Mais, l’œil encore vaillant, malgré une monture de lunettes butée au sébum et azy les confrères qui s’ouvrent des Kro en séance, direction le reste de la Compet’ pour se faire un peu fleurir le cœur. D’abord avec Romería, le troisième long de l’Espagnole Carla Simón (Nos soleils, 2022), où une jeune femme enquête sur la vie de ses parents, disparus alors qu’elle était encore enfant, auprès d’un pan de sa famille qu’elle n’a jamais rencontré et au creux d’une région, la Galice, qui lui est inconnue. Ce récit autobiographique, qui fait joli usage de différents régimes d’images pour dire une quête de souvenirs vitale, sidère par ses plans d’une mélancolie folle. Hop, on échange rapido une invit’ pour la fête de clôture la Semaine contre un balcon en Grand Théâtre Lumière, et on reprend un coup d’eau à l’apparition de Renate Reinsve sur le tapis rouge – en Louise Vuitton, dans notre couleur pref’ (voir au jour 8) – puis à l’écran, dans Sentimental Value. À quoi bon, pour se détendre en salle de presse, s’injecter dans les oreilles les nappes entières de dépression mélomane que Sigur Rós se décarcassent à composer si Joachim Trier vient tout bazarder, quelques heures plus tard, avec son ultra-spleen ? Au vu de la salve d’invectives nourries à l’attention d’une spectatrice absorbée par l’écran de son téléphone dès le générique, l’euphémisme voudrait qu’on considère ce 6e film du Norvégien comme peu attendu.

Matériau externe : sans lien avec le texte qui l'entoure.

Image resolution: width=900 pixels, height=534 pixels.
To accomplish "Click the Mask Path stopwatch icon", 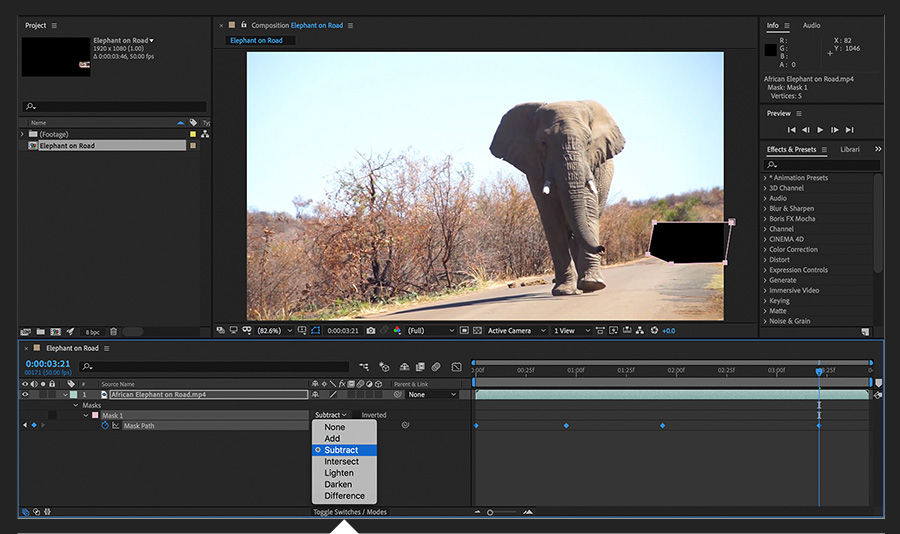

Variation hypra-sensible sur la relation érodée entre une comédienne – Renate Reinsve, révélée dans Julie (en 12 chapitres) du même Trier en 2021 – et son réalisateur de père, pas spécialement woke et même un peu broke, le film prend la maison de famille comme catalyseur de liens distendus. L’acteur suédois Stellan Skarsgård s’offre un rôle sur la brèche, en un amusant clin d’œil à son aura plutôt américaine – il sollicite dans le film Elle Fanning pour camper le scénario qu’il a écrit pour sa fille fâchée – et un retour à ses terres natales à la faveur de ce personnage déclinant.

Voilà pour nos good vibes qui résistent, sachez-le, à la symphonie discordante de nos collègues journalos qui tapent sur leur clavier comme des dératés sans assurance aucune que ça rende leur papier plus percutant. On vient quand même de demander à notre queen de la salle de presse de on-lui-en-prie-le-ciel-et-les-étoilesbaisser le son de la télé où Raphaël Quenard dégouline de crétineries à propos du film qu’il présente à Cannes Classics, la sélection dédiée aux films de répertoire où il n’a absolument rien à faire. Et, dans tout ça, toujours pas de Cat Palme pour nous remettre de bon poil. (Pardon).